Ungleichheit: eine begriffliche Annäherung

Soziale Ungleichheiten kennzeichnen alle Gesellschaften, allerdings in unterschiedlichem Ausmaß. Es geht dabei nicht um körperliche Merkmale oder kulturelle Differenzen, sondern um die Verteilung von Lebenschancen und ungleiche Verfügungsrechte über materielle und immaterielle Güter, die innerhalb einer Gesellschaft als notwendig, wertvoll sowie erstrebenswert erachtet werden.

Ungleichheit ist kein Naturzustand, wie Jean-Jacques Rousseau bereits im Jahr 1754 schrieb, sondern ein gesellschaftlich produziertes und reproduziertes Phänomen, deren Legitimität stets umkämpft bleibt. Damit vertritt Rousseau, wie später Karl Marx, einen relationalen Ungleichheitsbegriff. Relational bedeutet, dass davon ausgegangen wird, dass die historische Entstehung von gesellschaftlichen Klassen und Ausbeutungsverhältnissen in einem direkten bzw. ursächlichen Zusammenhang mit der Durchsetzung von Arbeitsteilung und Privateigentum stehe.
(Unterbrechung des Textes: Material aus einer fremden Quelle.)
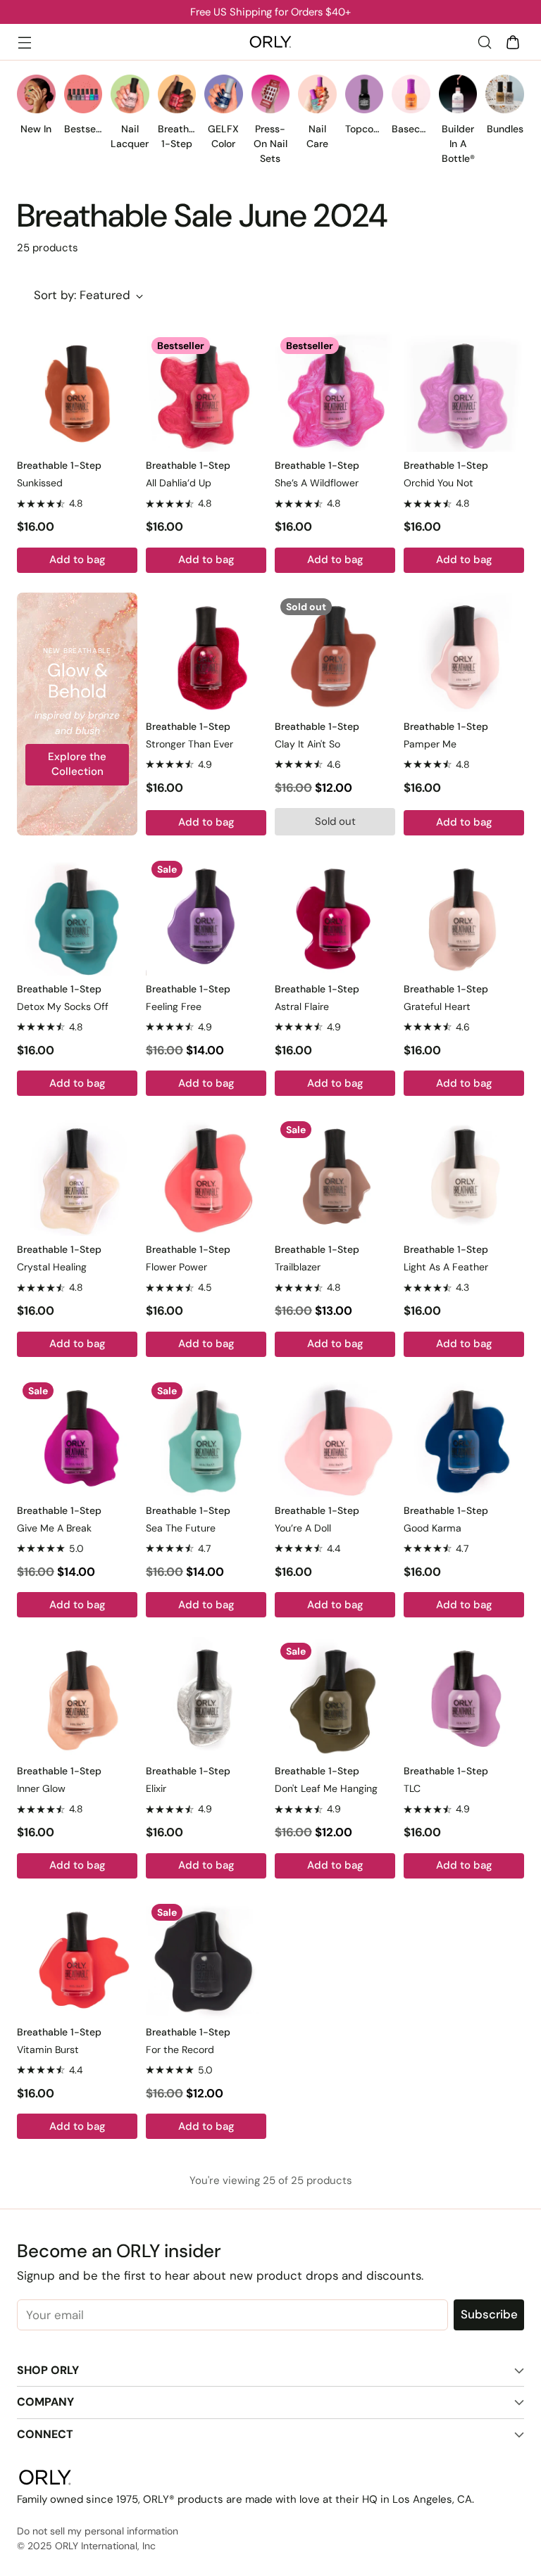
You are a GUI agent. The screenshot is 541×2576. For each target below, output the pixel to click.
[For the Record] (206, 1958)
Auch Kritikerinnen und Kritiker des Klassenkonzeptes bestreiten nicht, dass Ungleichheit gesellschaftlich produziert und reproduziert wird. Aber sozialstrukturelle Unterschiede sind aus ihrer Sicht die Voraussetzung für die Sicherung von Konkurrenz- und Leistungsprinzipien, welche als unverzichtbar für die gesellschaftliche Entwicklungsdynamik betrachtet werden. In dieser als funktionalistisch bezeichneten Lesart stellen materielle (z.B. Einkommen) und immaterielle (z.B. Macht) Güter wichtige Anreize und Belohnungen für Leistungsträgerinnen und -träger dar.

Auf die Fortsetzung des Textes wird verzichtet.